%%

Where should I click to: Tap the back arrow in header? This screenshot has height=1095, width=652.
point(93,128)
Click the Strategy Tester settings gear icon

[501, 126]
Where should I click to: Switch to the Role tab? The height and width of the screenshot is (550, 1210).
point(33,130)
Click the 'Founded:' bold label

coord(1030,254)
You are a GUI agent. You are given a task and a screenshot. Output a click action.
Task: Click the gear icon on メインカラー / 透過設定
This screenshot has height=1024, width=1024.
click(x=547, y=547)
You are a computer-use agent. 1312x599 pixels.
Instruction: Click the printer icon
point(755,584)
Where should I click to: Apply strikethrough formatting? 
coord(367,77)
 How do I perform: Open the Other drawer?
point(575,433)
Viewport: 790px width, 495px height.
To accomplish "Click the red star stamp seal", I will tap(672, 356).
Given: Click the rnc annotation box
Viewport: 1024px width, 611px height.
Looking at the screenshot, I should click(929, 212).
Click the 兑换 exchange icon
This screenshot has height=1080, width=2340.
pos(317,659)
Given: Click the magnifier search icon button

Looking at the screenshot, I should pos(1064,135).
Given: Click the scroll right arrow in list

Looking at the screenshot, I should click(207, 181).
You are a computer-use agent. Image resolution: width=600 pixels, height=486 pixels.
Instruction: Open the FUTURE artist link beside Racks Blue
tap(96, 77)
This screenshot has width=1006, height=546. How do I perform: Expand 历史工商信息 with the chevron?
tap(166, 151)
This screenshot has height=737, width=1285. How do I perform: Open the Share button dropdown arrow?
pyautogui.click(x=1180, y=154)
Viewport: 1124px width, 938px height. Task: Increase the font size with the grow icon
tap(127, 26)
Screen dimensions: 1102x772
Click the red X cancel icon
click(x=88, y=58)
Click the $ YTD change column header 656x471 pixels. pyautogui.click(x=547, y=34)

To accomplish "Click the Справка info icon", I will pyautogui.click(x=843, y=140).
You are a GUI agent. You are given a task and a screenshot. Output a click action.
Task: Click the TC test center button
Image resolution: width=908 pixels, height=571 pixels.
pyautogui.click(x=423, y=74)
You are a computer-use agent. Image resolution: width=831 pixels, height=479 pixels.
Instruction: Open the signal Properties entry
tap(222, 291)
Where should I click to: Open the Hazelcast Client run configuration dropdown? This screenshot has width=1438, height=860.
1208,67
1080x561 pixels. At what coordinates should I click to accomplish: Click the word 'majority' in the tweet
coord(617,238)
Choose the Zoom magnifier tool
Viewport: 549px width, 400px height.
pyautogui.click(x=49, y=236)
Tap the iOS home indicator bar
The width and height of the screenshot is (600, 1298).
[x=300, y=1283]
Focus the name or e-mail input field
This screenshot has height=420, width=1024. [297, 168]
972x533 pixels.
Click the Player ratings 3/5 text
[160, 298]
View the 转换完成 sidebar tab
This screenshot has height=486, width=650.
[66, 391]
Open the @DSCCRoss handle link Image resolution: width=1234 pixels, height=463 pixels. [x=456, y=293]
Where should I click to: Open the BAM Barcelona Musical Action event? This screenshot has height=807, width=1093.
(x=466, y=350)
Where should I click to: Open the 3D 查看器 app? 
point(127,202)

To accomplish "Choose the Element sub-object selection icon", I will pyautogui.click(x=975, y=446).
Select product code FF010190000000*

%%

WHAT TO PRODUCE ▸ Your answer should be the lines of the records that hold the string "Choose".

EXPECTED ANSWER ▸
Choose the Zoom magnifier tool
To accomplish "Choose the Element sub-object selection icon", I will pyautogui.click(x=975, y=446).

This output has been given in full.